To determine whether there was a change in epithelial or hematopoietic origin EVs in the setting of a local type 2 inflammatory response in the lung, EV flow was performed on BALF from IMM and AA mTmG Nkx2.1-Cre and mTmG Vav-Cre mice. The total number and mode of the diameter of EVs detected in the BALF by nanoparticle tracking was unchanged in mice with allergic airway inflammation (Figure S5). However, mTmG Vav-Cre mice did exhibit a statistically significant increase in the percentage of mG+ hematopoietic-derived EVs among all of the fluorescent positive EVs, from 13% in IMM mice to 21% in AA mice (Figures 6E and 6F). This correlated with a 2.7-fold (range, 1.5- to 5.1-fold) increase in the absolute number of hematopoietic-derived EVs during allergic inflammation (Figure 6G). There was also a trend toward increased epithelial EVs in mTmG Nkx2.1-Cre in the inflamed lung; however, this did not achieve statistical significance, and no difference in the percentage of mG+ EVs in these mice was observed. Our data indicate that airway inflammation increases the contribution of infiltrating immune cells to airway-lining fluid EVs and ex-miRNAs.

DISCUSSION

Body fluids harbor a surprisingly high concentration of small exRNAs stabilized in association with EVs.

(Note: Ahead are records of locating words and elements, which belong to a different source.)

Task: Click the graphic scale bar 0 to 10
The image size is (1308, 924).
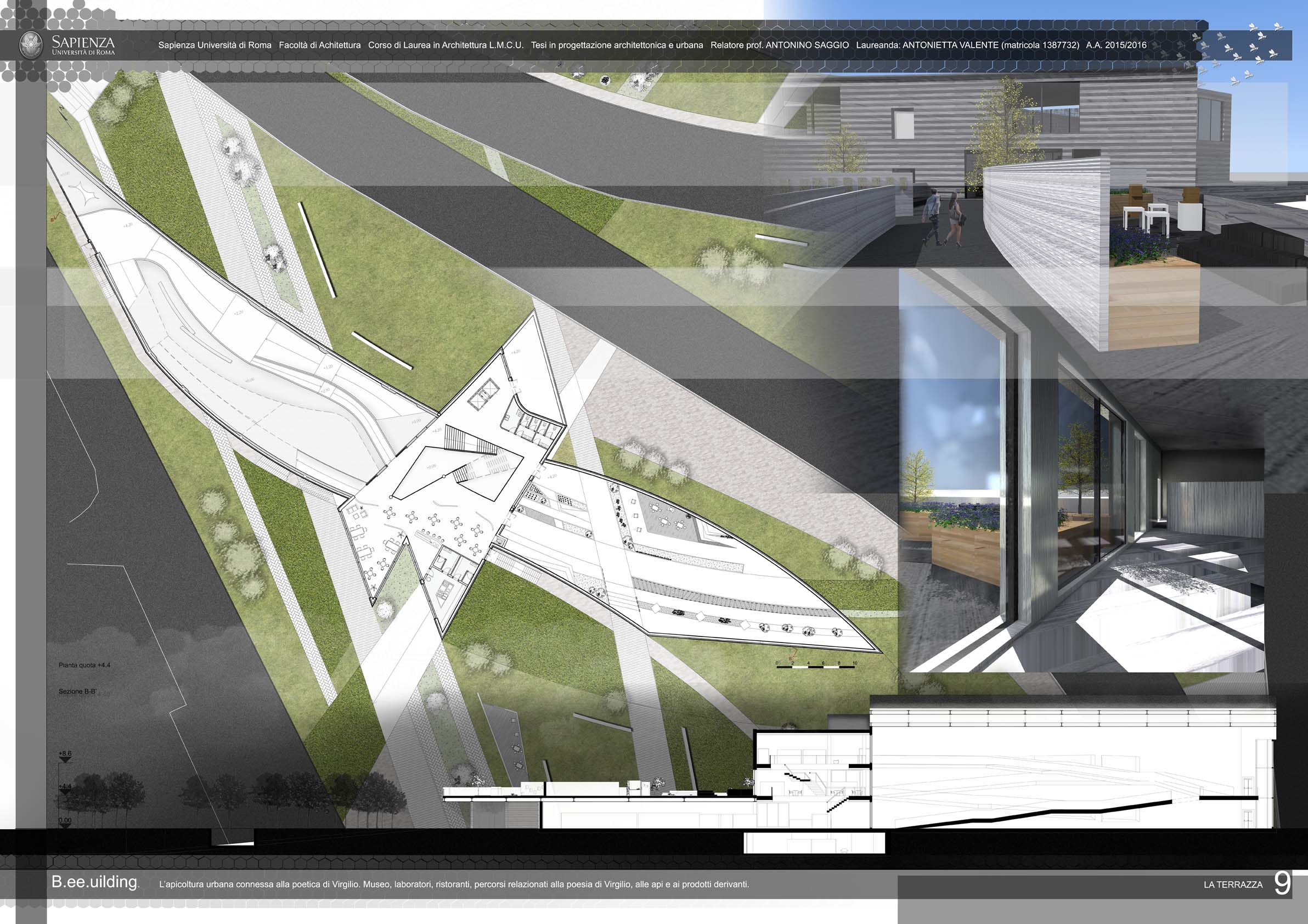Action: [x=816, y=666]
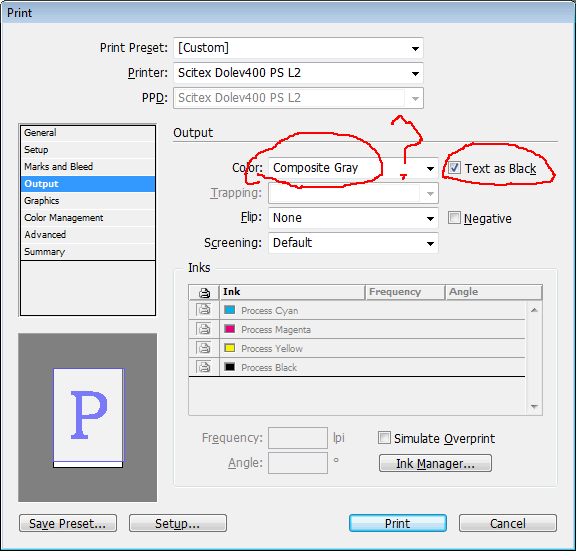Toggle printer icon for Process Black ink
Image resolution: width=576 pixels, height=551 pixels.
point(204,367)
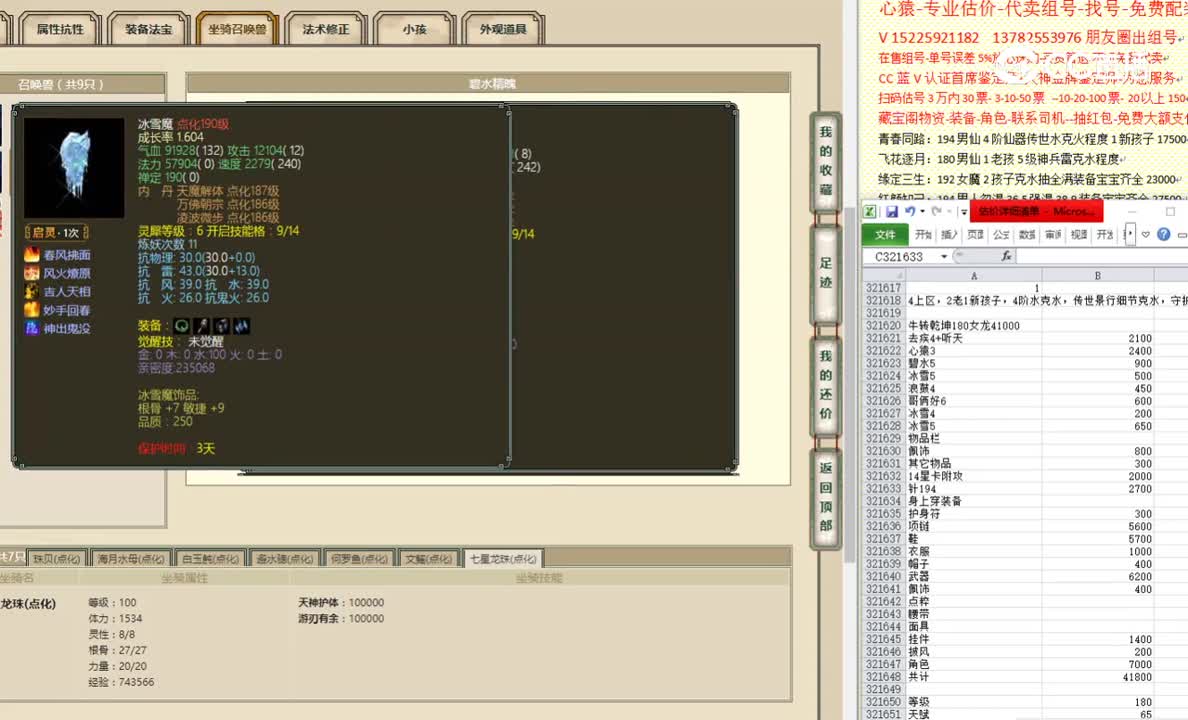Expand the quick access toolbar customize arrow
Viewport: 1188px width, 720px height.
pyautogui.click(x=963, y=211)
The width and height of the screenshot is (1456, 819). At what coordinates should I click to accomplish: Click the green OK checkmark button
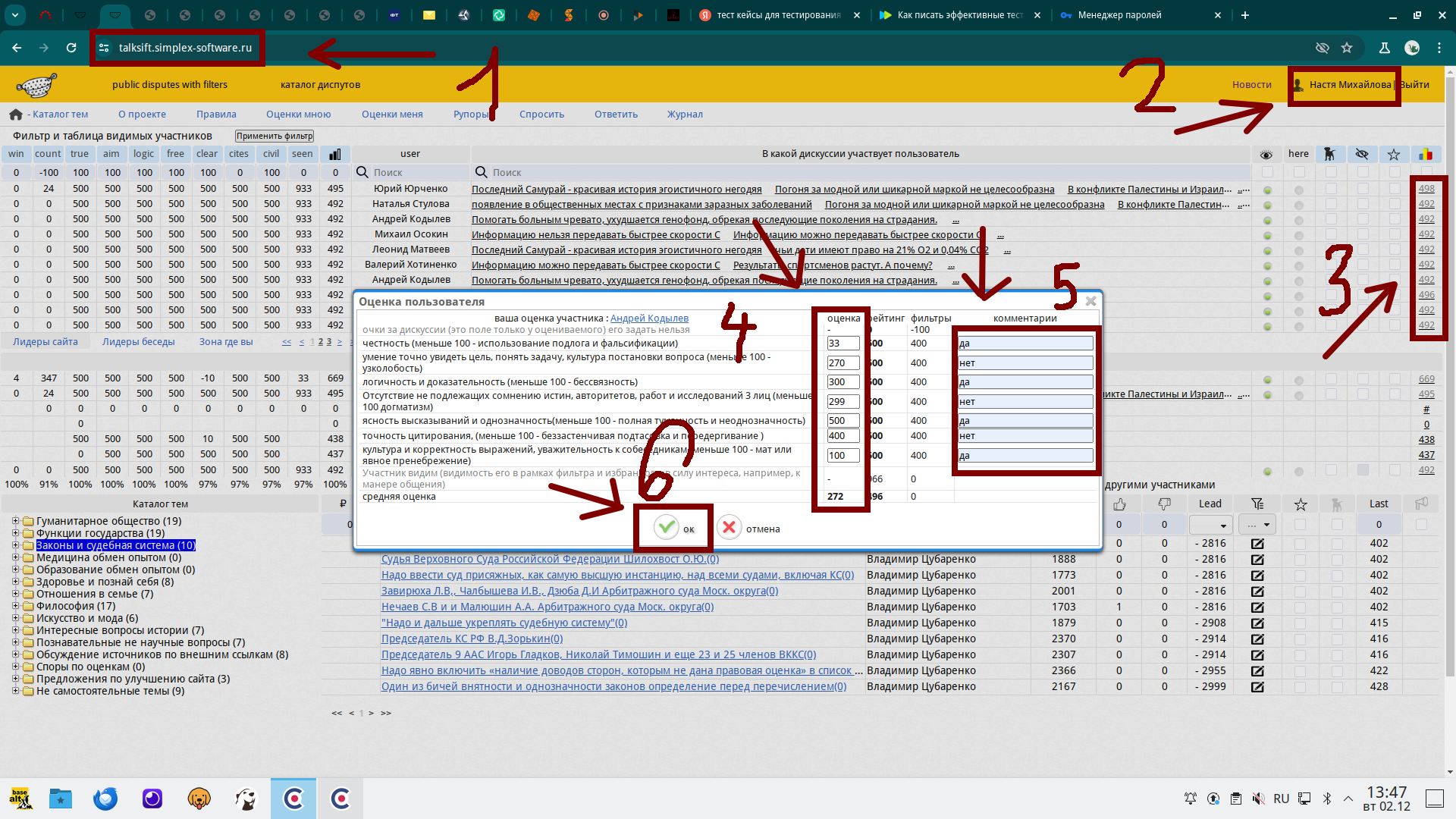tap(667, 528)
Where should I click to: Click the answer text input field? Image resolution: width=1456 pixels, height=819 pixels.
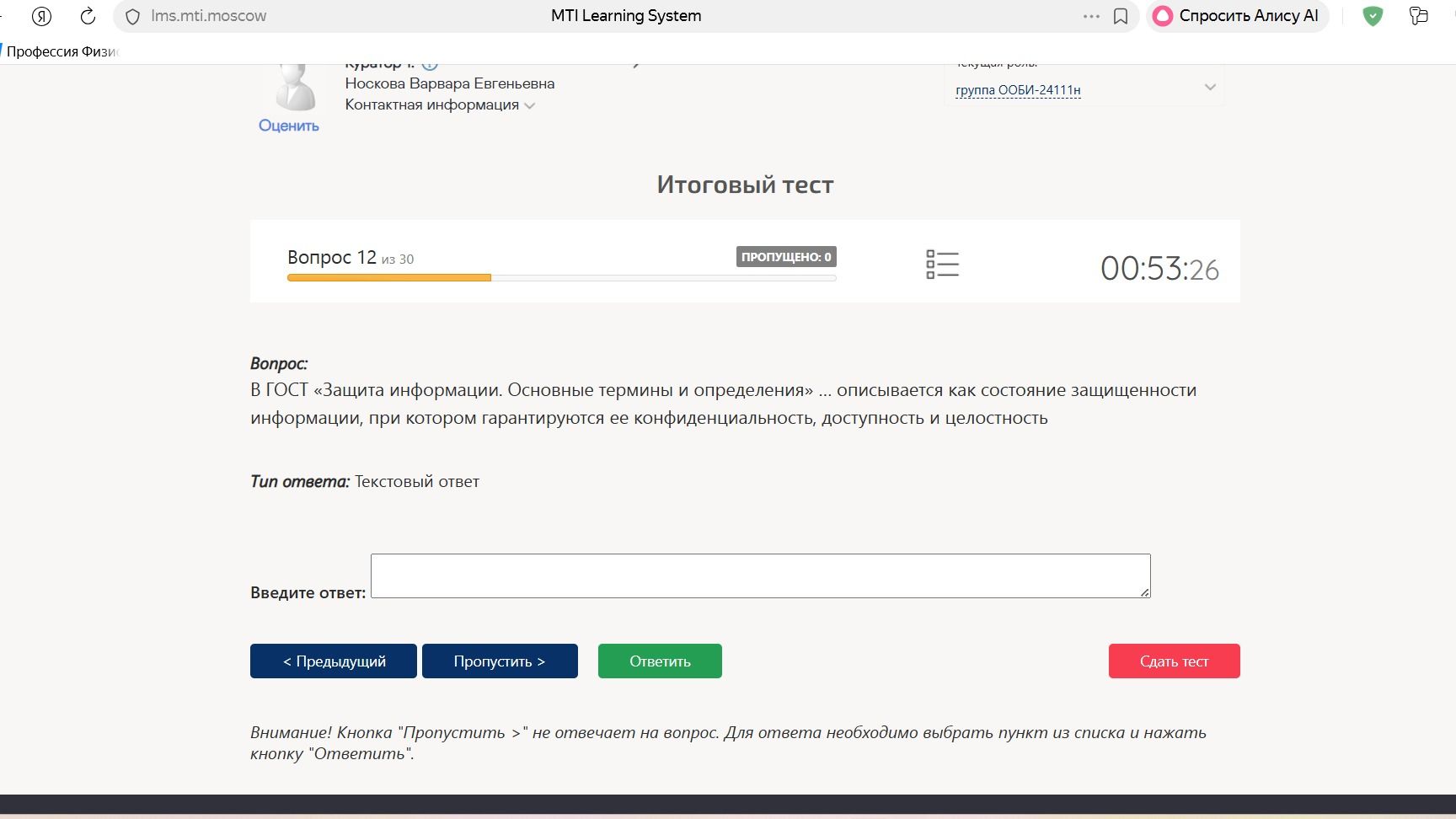click(760, 576)
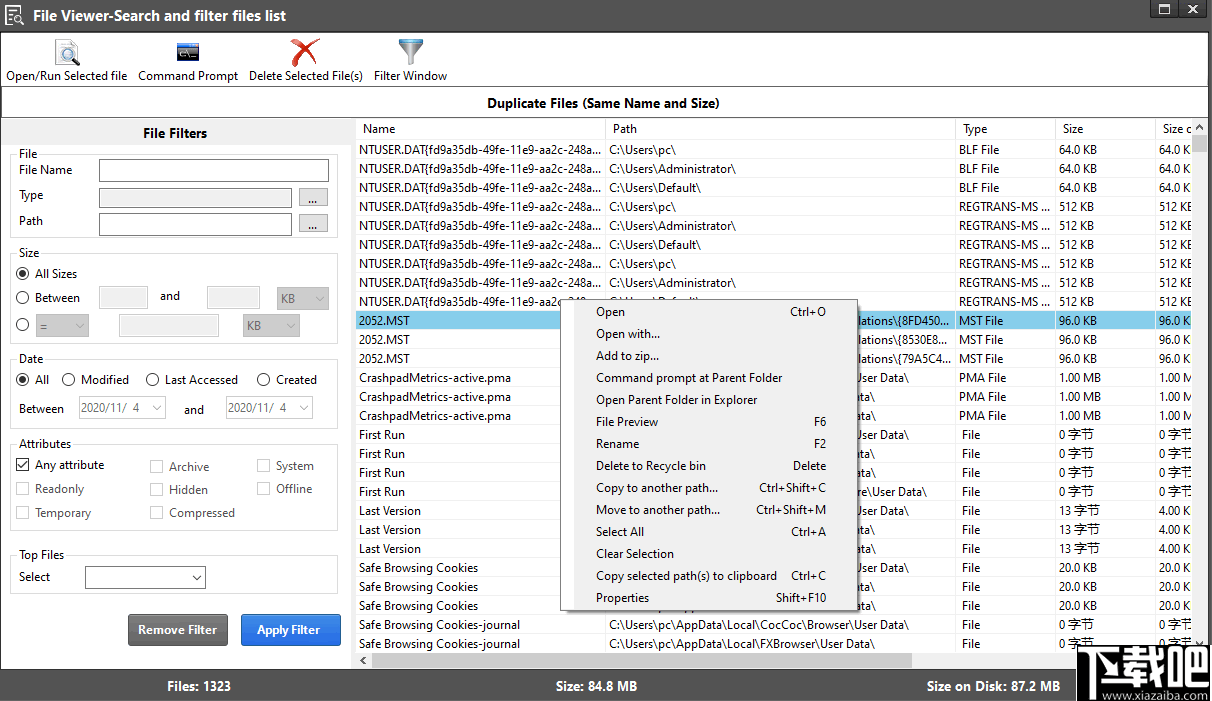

Active secretion of EVs and ex-miRNAs may influence the function of both source and recipient cells and provides an opportunity for biomarker discovery in accessible biospecimens. In this study, we set out to determine how the composition and cellular sources of ex-miRNAs and the EVs that carry them change during tissue inflammation. Studying allergic lung inflammation using mouse models of asthma, we found that hematopoietic miRNAs and vesicles specifically increased in BALF. This occurred in the context of a biofluid that contained predominantly epithelial ex-miRNAs and EVs arising from the most abundant cells lining the airways. These findings matched our expectation that immune cell secretion of RNA and vesicles into the extracellular space will alter the local tissue environment and the biofluids associated with it.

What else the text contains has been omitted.